Frequently Asked Questions
How does Lennox International make most of its money?
Lennox makes most of its money selling HVAC and refrigeration equipment in North America through two segments: Home Comfort Solutions (residential furnaces, air conditioners, heat pumps) and Building Climate Solutions (light commercial rooftop units and refrigeration). A large share of revenue comes from replacement demand — swapping out old units that wear out — plus higher-margin parts, supplies, and after-market sales.
What are Lennox's business segments in its SEC filings?
In its 10-K and 10-Q filings, Lennox reports two segments: Home Comfort Solutions (residential equipment) and Building Climate Solutions (light commercial HVAC and refrigeration). Investors should compare revenue and operating margin trends between the two, since the commercial and refrigeration side often behaves differently from residential.
What should I watch for in Lennox's 10-K and 10-Q?
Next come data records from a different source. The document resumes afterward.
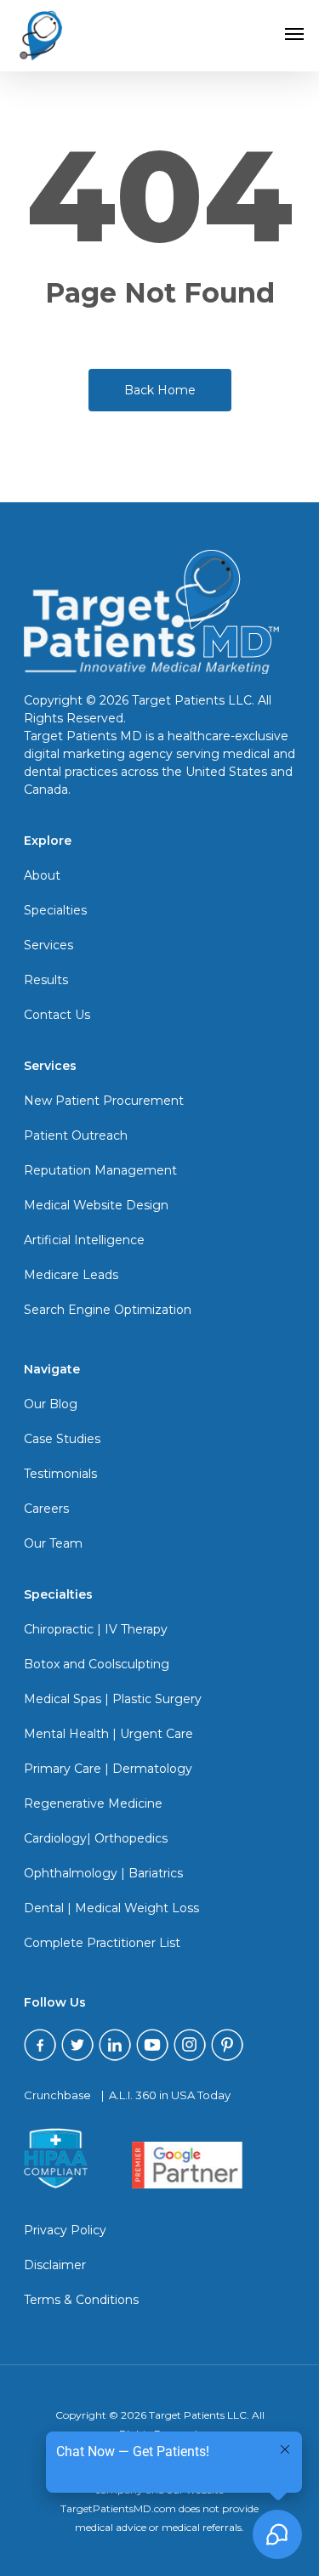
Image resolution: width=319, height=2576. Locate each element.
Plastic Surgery (157, 1699)
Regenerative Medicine (93, 1803)
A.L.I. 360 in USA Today (170, 2095)
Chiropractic (59, 1629)
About (42, 875)
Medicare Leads (71, 1274)
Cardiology (55, 1838)
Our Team (53, 1543)
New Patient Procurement (104, 1100)
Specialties (55, 910)
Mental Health (66, 1733)
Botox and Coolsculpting (96, 1664)
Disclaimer (55, 2265)
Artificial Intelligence (84, 1240)
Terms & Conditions (81, 2299)
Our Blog (50, 1404)
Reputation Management (100, 1170)
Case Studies (62, 1439)
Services (48, 945)
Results (46, 980)
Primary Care (62, 1768)
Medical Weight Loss (137, 1908)
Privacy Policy (65, 2230)
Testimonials (60, 1473)
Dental (44, 1908)
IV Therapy (136, 1629)
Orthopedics (131, 1838)
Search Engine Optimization (107, 1309)
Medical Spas (62, 1699)
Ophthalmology (70, 1873)
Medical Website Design (96, 1205)
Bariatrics (155, 1873)
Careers (46, 1508)
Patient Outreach (76, 1135)
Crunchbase (57, 2095)
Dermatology (152, 1768)
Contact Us (57, 1014)
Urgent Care (156, 1733)
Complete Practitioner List (102, 1942)
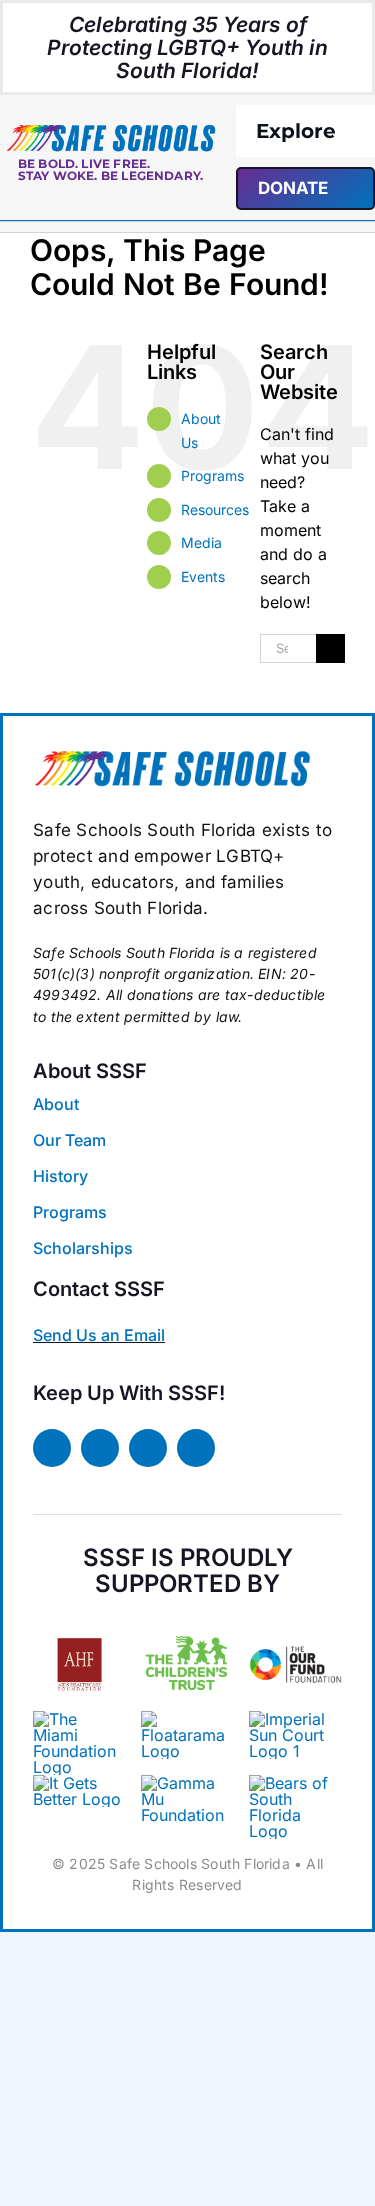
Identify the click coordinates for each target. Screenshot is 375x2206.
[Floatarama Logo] (187, 1719)
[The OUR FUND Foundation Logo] (295, 1626)
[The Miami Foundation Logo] (79, 1719)
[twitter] (100, 1448)
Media (201, 542)
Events (203, 576)
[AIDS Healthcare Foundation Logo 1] (79, 1633)
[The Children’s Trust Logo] (187, 1626)
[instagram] (148, 1448)
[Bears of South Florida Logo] (172, 757)
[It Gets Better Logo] (79, 1783)
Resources (215, 509)
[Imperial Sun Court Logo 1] (291, 1719)
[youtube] (196, 1448)
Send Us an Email (99, 1335)
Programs (212, 475)
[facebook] (52, 1448)
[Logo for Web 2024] (110, 131)
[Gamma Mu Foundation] (187, 1783)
Focus on the price-versus-volume-versus-mix breakdown of sales growth, segment margins, raw material and tariff cost commentary, the replacement-versus-new-construction mix, and disclosures about efficiency-standard and refrigerant transitions. Also track free cash flow, dividends, and share repurchases, which are key to Lennox's capital-return story.
Is Lennox affected by HVAC efficiency rules and refrigerant changes?
Yes. Federal minimum-efficiency standards and the transition to lower-global-warming-potential refrigerants periodically require Lennox to redesign products. These transitions can cause short-term demand swings (such as pre-buying ahead of a deadline followed by de-stocking) but also push customers toward newer, higher-priced equipment. Lennox discusses these effects in its MD&A and risk factors.